Le profil des personnes répondantes

Le territoire couvert

Comme le montre le tableau 1, nous avons reçu des réponses de responsables de bibliothèques de 16 des 17 régions administratives du Québec, à l’exception de Gaspésie‒Îles-de-la-Madeleine. Certaines régions ont été plus nombreuses à répondre au questionnaire, notamment la Montérégie, Lanaudière et les Laurentides. Des prestataires de services jeunesse ont pour leur part participé à l’enquête dans 9 des 17 régions, la Montérégie et les Laurentides étant encore ici plus représentées. Quoi qu’il en soit, même en l’absence de réponses de prestataires de services jeunesse dans certaines régions, la grande expérience de terrain démontrée par les responsables dans leurs réponses permet d’obtenir un portrait suffisamment précis, et très intéressant en matière de couverture géographique.

Tableau 1

Distribution des personnes répondantes par régions administratives

Distribution des personnes répondantes par régions administratives

-> See the list of tables

Les types de bibliothèques

Comme nous pouvons le voir dans le tableau 2, des responsables d’un nombre égal de BPA et de bibliothèques membres d’un CRSBP ont participé à l’enquête. Vingt-huit répondants ont indiqué appartenir à un réseau, mais sans préciser s’il s’agissait d’une BPA ou d’un CRSBP. (Notons que, dans certains cas, des responsables de BPA ont répondu au questionnaire pour l’ensemble des succursales de leur réseau.) Les prestataires de services jeunesse travaillant dans des BPA ont été plus nombreux à répondre à l’enquête, peut-être parce que la prestation de services jeunesse y est plus explicitement reconnue.

Tableau 2

Distribution des personnes répondantes par types de bibliothèques

Distribution des personnes répondantes par types de bibliothèques

-> See the list of tables

La taille des populations servies

La bonne représentation des bibliothèques membres d’un CRSBP explique la présence marquée de bibliothèques servant des populations de moins de 5 000 habitants (voir figure 1).

Figure 1

Distribution des personnes répondantes par taille de population servie

Distribution des personnes répondantes par taille de population servie

-> See the list of figures

Le portrait obtenu par l’enquête représente autant la réalité de petites municipalités que de villes moyennes, voire très grandes.
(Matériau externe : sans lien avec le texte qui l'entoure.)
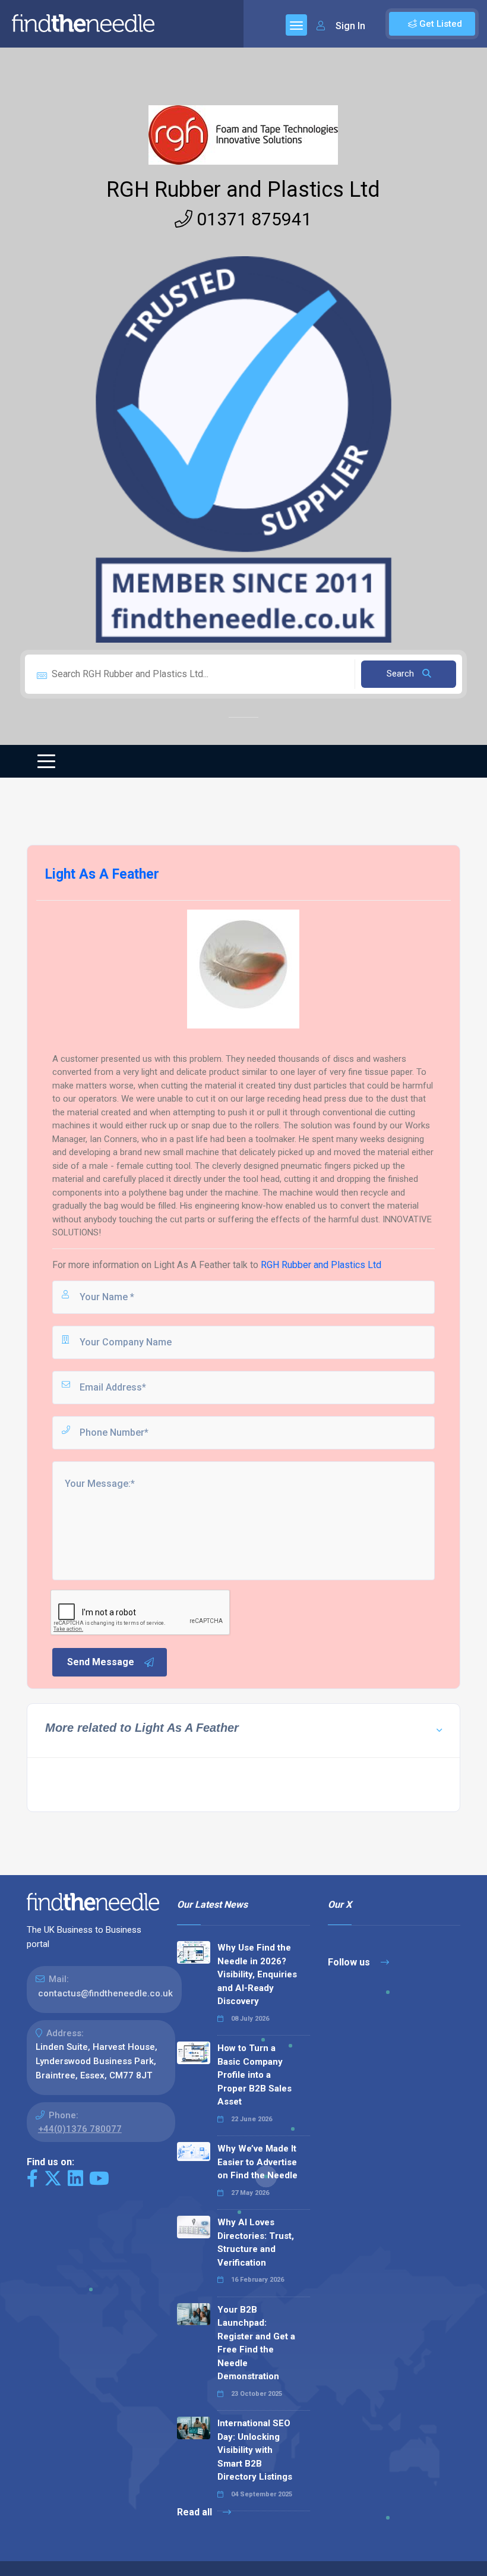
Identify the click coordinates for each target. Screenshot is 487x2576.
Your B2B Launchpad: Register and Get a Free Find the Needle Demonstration (256, 2343)
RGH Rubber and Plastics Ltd (243, 189)
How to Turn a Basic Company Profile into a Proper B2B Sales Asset (254, 2075)
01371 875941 (252, 219)
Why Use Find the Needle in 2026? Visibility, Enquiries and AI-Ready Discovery (257, 1974)
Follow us (350, 1962)
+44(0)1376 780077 (80, 2129)
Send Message (100, 1662)
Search (401, 673)
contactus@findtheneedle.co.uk (105, 1993)
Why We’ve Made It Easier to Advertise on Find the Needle (257, 2162)
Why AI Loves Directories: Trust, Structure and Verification (255, 2242)
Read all (195, 2512)
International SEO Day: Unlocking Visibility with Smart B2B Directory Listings (254, 2450)
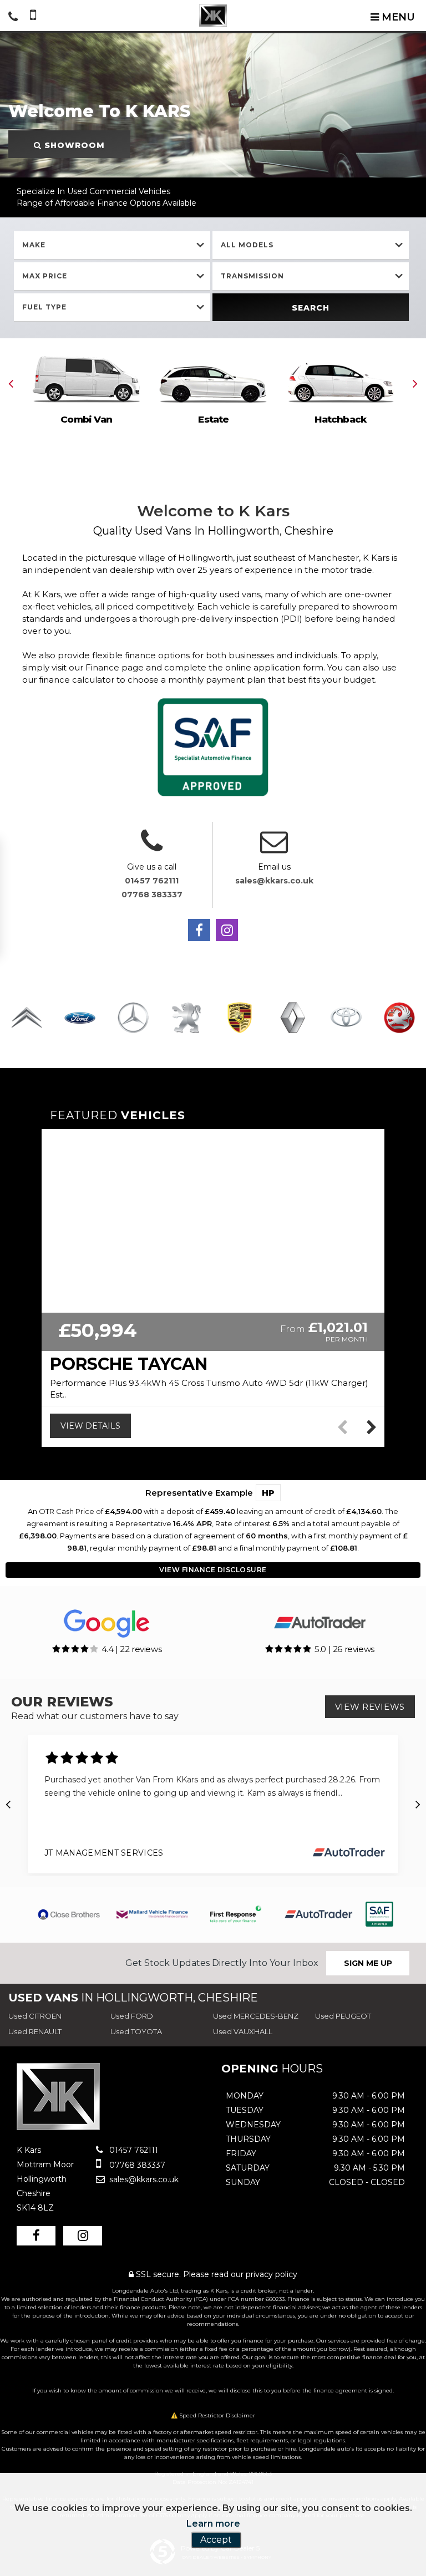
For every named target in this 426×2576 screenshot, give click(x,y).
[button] (371, 1427)
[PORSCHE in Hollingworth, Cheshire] (239, 1018)
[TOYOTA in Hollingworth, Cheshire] (346, 1018)
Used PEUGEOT (343, 2015)
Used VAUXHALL (242, 2031)
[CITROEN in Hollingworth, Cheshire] (26, 1018)
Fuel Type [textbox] (44, 307)
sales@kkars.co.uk (274, 881)
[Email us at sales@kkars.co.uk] (274, 848)
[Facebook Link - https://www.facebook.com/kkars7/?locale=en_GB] (199, 930)
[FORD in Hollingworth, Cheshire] (79, 1018)
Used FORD (131, 2015)
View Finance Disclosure (213, 1570)
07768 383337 (151, 895)
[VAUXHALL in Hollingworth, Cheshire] (399, 1018)
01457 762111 (152, 881)
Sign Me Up (368, 1963)
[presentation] (11, 383)
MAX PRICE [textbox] (44, 276)
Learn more (213, 2523)
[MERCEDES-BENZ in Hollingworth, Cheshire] (133, 1018)
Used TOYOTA (136, 2031)
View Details (90, 1426)
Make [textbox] (33, 245)
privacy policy (271, 2274)
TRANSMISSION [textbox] (252, 276)
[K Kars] (213, 15)
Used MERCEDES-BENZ (255, 2015)
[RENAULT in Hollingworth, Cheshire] (293, 1018)
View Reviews (370, 1706)
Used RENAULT (35, 2031)
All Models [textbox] (247, 245)
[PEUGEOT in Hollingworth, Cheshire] (186, 1018)
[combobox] (112, 245)
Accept (216, 2539)
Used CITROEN (35, 2015)
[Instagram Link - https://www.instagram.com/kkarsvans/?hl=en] (227, 930)
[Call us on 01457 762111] (152, 848)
À l’exception des très grandes villes, des prestataires ont répondu aux questionnaires pour toutes les tailles de municipalités.

Le profil des prestataires de services jeunesse

L’analyse des titres de postes fournis par les prestataires de services jeunesse montre que ceux qui ont participé à l’enquête occupent différents types de postes, la prestation de services jeunesse relevant de profils variés (voir tableau 3). Nous remarquons toutefois que les techniciennes et les techniciens sont plus nombreux, suivis de près par les responsables, les chefs ou cheffes (de division) et les coordonnateurs ou coordonnatrices.

Tableau 3

Distribution des prestataires de services jeunesse par titres de postes (n = 26 prestataires)

Distribution des prestataires de services jeunesse par titres de postes (n = 26 prestataires)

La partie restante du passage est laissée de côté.